Fig. 2. Evaluation of the global editing outcomes of Cas12f nucleases in parallel with Cas9 and Cas12a as determined by PEM-seq.

a Schematic diagram showing Cas nuclease evaluation by PEM-seq. The plasmids carrying both Cas nuclease-mCherry and single guide (sg) RNA were transfected into HEK293T cells, and the successfully transfected cells were sorted via FACS 72 h post-transfection followed by PEM-seq construction. PEM-seq can simultaneously detect and quantify small indels, large deletions, and chromosomal translocations with off-targets or general double-strand breaks (DSBs). b Detailed guide (g) RNA sequence information of the 12 target sites with PAM sequences for Cas12 and Cas9 in orange or fuchsia, respectively.

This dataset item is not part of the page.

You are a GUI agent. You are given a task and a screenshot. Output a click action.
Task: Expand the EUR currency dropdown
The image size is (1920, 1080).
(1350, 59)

These target sites were categorized into adjacent editing sites with different gRNA sequences and same-spacer sites with consistent gRNA sequences. c Editing efficiency of the Cas nucleases at the indicated 12 loci as detected by PEM-seq. Editing efficiency indicates the total percentage of insertions, deletions, and translocations. Values from minimum to maximum are shown by the whiskers, and the bounds of the box indicate the first and third quartile (N = 12). The vertical line through the box is the median. Source data are provided as a Source Data file. d Number of off-target editing at the same-spacer sites as detected by PEM-seq methods and identified through the PEM-Q pipeline. “-” means there was no detected off-target site. The indicated locus and Cas nuclease information are marked.